【第76話】 雲隠れ
魔王バラモスという者が、全世界に戦線布告をした。
また以前、俺を雇っていた組織がテドンで不穏な動きをしているらしい。俺は六人の仲間達と共にテドンに向かうことになった。親方から毒を仕込んだ暗殺用のナイフを手渡される。
テドン行きへの船を見つけるのは困難を極めた。海の魔物も凶暴化したため、船の数が激減したのだ。俺達は何本もの船を乗り継ぎ、テドンを目指した。
そして船の中で考え事をする。
もし魔王復活と、人体実験をする組織が関係しているとすれば欲深い人間が魔物と契約をしたのか組織が魔物にのっとられたのか元々魔物が人間に入れ替わっていたのか、いろいろ考えられる。

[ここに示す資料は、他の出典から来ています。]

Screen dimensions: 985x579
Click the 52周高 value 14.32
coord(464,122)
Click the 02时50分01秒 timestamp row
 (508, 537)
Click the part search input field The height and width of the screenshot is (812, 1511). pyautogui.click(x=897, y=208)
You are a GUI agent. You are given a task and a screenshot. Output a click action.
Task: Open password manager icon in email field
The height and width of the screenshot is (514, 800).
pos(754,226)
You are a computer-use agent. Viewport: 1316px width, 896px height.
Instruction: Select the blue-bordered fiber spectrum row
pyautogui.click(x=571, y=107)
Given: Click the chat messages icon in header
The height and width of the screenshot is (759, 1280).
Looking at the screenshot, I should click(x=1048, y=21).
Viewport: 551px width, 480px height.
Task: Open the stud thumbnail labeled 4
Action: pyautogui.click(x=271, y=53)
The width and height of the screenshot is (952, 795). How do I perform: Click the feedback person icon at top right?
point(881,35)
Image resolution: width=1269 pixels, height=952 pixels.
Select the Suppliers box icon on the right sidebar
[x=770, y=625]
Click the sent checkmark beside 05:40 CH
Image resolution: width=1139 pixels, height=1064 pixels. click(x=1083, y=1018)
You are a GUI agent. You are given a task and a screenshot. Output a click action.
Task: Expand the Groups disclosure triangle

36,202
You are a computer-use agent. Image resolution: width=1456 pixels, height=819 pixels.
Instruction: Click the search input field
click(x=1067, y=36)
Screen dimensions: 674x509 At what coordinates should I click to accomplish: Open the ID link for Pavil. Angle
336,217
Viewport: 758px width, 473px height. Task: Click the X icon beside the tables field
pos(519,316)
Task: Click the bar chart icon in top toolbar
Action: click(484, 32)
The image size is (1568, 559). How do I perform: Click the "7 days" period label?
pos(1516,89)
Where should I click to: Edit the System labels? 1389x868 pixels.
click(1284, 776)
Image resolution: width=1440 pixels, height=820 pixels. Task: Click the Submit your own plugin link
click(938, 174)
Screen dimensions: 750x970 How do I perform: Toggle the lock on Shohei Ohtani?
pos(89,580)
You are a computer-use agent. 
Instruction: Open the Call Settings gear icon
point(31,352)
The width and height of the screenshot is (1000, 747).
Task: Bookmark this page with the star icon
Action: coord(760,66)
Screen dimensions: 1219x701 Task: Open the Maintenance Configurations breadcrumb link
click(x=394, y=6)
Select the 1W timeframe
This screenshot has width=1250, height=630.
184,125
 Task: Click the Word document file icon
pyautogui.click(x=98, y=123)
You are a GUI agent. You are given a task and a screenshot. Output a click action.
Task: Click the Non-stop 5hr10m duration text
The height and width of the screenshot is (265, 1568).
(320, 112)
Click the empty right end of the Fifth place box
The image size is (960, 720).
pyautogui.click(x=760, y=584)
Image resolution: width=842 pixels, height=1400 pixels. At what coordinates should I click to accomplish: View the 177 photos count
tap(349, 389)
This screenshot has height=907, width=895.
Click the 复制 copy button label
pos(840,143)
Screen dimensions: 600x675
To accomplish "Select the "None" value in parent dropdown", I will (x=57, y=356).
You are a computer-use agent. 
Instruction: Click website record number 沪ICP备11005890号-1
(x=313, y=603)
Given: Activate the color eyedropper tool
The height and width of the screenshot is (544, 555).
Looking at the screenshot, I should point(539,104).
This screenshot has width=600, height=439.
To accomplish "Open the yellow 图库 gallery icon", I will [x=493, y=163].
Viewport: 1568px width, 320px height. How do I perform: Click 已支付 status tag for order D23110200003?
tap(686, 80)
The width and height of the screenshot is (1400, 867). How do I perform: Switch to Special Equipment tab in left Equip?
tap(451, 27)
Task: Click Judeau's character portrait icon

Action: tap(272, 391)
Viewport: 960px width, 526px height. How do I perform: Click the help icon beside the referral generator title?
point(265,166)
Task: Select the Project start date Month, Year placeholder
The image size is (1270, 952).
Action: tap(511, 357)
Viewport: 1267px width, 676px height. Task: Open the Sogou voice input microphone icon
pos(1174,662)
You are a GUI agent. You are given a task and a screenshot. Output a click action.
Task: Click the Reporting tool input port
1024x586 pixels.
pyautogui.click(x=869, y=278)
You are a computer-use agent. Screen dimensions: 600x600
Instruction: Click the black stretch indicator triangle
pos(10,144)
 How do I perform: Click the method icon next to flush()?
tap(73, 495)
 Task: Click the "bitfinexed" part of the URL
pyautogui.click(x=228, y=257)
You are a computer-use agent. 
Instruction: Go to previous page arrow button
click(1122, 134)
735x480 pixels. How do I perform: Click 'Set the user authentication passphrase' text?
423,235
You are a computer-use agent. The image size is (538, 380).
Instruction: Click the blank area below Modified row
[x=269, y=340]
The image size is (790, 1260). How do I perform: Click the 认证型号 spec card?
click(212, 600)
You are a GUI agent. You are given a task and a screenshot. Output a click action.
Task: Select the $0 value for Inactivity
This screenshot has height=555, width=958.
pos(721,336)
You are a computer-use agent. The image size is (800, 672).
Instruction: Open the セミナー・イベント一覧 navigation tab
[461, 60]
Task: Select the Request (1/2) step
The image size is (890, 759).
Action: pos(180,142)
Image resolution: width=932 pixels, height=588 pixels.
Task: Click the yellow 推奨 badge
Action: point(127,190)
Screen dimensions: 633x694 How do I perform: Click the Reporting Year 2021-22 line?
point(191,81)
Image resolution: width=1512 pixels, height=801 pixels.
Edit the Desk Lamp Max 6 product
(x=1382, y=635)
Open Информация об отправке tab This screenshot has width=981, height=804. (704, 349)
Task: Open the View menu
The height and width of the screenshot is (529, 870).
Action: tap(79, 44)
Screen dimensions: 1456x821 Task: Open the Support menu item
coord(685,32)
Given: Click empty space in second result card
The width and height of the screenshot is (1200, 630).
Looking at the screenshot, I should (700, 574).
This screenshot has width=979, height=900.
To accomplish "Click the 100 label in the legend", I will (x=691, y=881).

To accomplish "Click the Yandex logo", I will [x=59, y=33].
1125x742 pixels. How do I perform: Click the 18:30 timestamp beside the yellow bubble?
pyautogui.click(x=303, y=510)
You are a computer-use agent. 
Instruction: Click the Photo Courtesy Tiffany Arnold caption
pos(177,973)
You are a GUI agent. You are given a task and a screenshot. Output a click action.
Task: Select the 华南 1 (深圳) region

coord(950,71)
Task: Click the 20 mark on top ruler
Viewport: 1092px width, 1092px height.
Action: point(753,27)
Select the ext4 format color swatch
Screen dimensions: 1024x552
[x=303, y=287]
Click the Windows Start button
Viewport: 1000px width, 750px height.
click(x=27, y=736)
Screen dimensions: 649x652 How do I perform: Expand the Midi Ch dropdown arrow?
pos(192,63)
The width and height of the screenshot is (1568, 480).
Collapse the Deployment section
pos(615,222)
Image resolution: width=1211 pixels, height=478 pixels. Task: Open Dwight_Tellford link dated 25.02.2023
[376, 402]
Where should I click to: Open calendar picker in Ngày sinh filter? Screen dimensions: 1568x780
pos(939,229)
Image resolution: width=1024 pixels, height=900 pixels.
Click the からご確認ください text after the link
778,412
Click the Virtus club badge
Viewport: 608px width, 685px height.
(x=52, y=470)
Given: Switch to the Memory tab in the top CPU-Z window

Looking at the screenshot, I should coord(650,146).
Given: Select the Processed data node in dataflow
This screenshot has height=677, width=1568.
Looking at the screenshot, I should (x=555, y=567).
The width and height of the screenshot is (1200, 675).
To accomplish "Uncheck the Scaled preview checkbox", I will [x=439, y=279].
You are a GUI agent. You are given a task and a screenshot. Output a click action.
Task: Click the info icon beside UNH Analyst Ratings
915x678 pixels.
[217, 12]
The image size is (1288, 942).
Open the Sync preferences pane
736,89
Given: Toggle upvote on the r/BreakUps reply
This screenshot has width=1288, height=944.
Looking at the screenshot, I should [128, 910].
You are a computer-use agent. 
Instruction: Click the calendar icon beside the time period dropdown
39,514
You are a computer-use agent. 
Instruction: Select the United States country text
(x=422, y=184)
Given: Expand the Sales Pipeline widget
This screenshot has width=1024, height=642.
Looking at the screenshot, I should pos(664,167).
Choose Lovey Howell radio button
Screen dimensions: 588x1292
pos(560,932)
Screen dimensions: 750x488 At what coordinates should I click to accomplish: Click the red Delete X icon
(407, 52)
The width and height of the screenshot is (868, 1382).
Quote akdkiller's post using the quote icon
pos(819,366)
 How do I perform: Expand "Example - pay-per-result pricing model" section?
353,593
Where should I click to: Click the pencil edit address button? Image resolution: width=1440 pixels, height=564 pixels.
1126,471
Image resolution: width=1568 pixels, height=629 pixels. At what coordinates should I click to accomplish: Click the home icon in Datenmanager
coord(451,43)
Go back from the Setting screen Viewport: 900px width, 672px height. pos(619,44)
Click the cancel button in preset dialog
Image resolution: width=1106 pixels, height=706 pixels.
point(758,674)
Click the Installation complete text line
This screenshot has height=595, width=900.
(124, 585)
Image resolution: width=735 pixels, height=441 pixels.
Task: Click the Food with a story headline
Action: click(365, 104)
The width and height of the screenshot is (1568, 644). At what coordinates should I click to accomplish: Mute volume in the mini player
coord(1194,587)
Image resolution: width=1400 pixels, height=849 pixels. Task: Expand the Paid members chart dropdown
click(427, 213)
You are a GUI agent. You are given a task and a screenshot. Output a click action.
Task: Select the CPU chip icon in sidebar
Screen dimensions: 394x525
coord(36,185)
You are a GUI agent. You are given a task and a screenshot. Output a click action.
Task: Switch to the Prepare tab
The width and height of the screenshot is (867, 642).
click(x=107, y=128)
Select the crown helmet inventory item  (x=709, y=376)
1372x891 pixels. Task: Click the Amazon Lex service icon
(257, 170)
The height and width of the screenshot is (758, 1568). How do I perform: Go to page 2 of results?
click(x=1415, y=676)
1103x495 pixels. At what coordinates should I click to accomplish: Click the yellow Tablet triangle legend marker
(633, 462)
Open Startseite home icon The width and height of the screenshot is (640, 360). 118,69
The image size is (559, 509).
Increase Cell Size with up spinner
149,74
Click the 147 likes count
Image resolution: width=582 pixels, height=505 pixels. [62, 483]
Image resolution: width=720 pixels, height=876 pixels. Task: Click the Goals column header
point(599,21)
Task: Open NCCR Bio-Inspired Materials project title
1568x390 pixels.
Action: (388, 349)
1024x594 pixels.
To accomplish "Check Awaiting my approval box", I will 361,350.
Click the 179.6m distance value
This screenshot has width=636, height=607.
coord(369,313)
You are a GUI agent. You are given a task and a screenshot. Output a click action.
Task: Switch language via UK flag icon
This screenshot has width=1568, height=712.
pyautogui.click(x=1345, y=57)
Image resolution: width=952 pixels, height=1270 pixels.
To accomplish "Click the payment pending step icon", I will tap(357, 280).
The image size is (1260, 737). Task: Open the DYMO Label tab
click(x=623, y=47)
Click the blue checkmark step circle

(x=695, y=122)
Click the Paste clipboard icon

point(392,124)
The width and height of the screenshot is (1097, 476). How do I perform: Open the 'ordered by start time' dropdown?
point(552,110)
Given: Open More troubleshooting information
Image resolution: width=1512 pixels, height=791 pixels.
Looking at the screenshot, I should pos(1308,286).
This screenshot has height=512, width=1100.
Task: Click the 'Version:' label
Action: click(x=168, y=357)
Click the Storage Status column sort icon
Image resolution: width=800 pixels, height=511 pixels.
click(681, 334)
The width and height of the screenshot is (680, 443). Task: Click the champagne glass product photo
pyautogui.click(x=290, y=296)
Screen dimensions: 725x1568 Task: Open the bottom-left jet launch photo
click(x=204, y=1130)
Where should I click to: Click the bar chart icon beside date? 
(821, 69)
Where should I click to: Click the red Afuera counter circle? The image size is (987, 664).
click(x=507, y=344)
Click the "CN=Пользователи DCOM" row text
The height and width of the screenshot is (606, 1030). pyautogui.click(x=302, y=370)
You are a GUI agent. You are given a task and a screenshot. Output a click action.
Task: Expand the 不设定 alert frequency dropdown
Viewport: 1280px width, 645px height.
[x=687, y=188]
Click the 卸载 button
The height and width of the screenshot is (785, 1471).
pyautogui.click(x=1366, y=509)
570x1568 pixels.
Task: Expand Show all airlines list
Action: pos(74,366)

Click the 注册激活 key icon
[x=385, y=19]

ただ組織と魔王が関係するのであればこのような人体実験をした組織の目的は明白だ。「世界を制圧」することであるだろう。
もしそうであれば、俺が金の冠を盗みに依頼されたのは、組織が資金面を手軽に調達するためにしたのであろうと親方が話していた。
ロマリアの金の冠は純金でできているため闇で売れば、それこそ一財産作れるくらいの価値がありその資金を手に入れ、さらに人を集めたかったのだろう。
ただ魔物や魔王がからんでいるのであれば、金の冠を依頼してとらえた首領というのは組織で末端の末端でもあり、以前親方が言っていた。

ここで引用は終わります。